Nelle ultime tracce è poi la sottile malinconia, latente per tutto l’album, a prendere il sopravvento: la voce di Anna-Lynne Williams si fa ancora più suadente, avvolta da un’impalpabile coltre armonica, appena solcata da un andamento ritmico soffuso e accurato: così, in “My Hands Up”, e soprattutto nel suo finale in crescendo romantico, emergono ancora più evidenti le stimmate dell’eredità dreampop/shoegaze, mentre in “Low Point” è una melodia cullante a segnare uno dei passaggi più rilassati del lavoro, nel quale tuttavia l’apparente serenità resta sempre venata da un’introspezione profonda e delicata al tempo stesso. E in tema di introspezione, è la successiva “No One” a toccare una delle vette d’intensità dell’intero album, in una ballata quasi immobile il cui fulcro è ancora la voce di Anna-Lynne che, contornata dagli archi e da pochi altri effetti in lontananza, declina con grazia infinita il topos della canzone d’amore secondo la sensibilità della band, a metà tra il sogno richiamato dalla prima parte del testo e la desolata consapevolezza di un verso come “no one can punish me like I do”.

A coronare un album così ricco emotivamente, nonché articolato per contenuto musicale, provvede infine perfettamente “Matching Weight”, i cui oltre dieci minuti di durata sembrano riassumere le caratteristiche fondamentali alla base dell’intero lavoro: la dolcezza mai stucchevole della forma canzone, le avvolgenti dilatazioni ambientali e le asperità chitarristiche affioranti qua e là.

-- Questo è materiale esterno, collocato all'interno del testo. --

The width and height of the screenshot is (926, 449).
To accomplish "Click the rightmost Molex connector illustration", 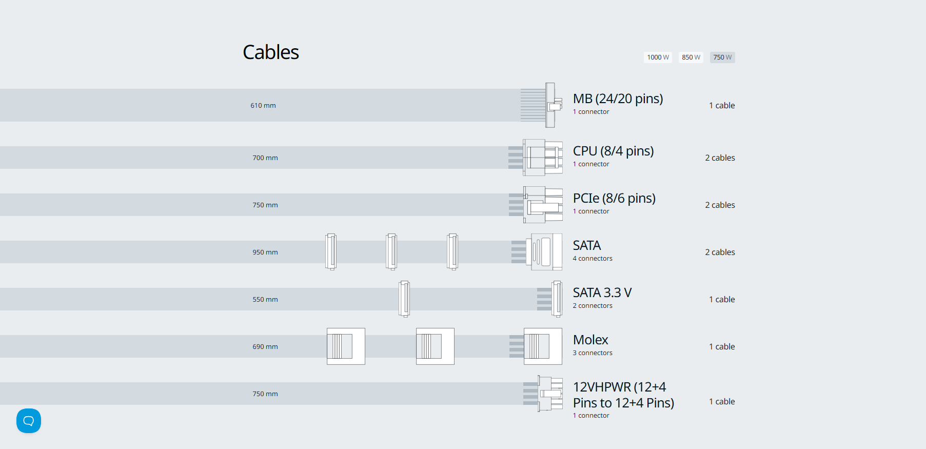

Sono in fondo questi tutti elementi ben noti e sviluppati, in un passato più o meno recente, in molteplici esperienze artistiche; ma non per questo “Having” è un album nostalgico o emulativo. Anzi, la sua maggior qualità risiede proprio nella sapiente e personalissima fusione dei suoi elementi, grazie alla quale i Trespassers William conseguono un risultato esteticamente incantevole, dando luogo a un’opera profondamente calata in un microcosmo fatato e impalpabile, racchiusa in un attimo che sembra infinito, capace di sfuggire dal nostro controllo come un mucchietto di sabbia svanisce su una mano, eppure tenero e reale come un caldo abbraccio.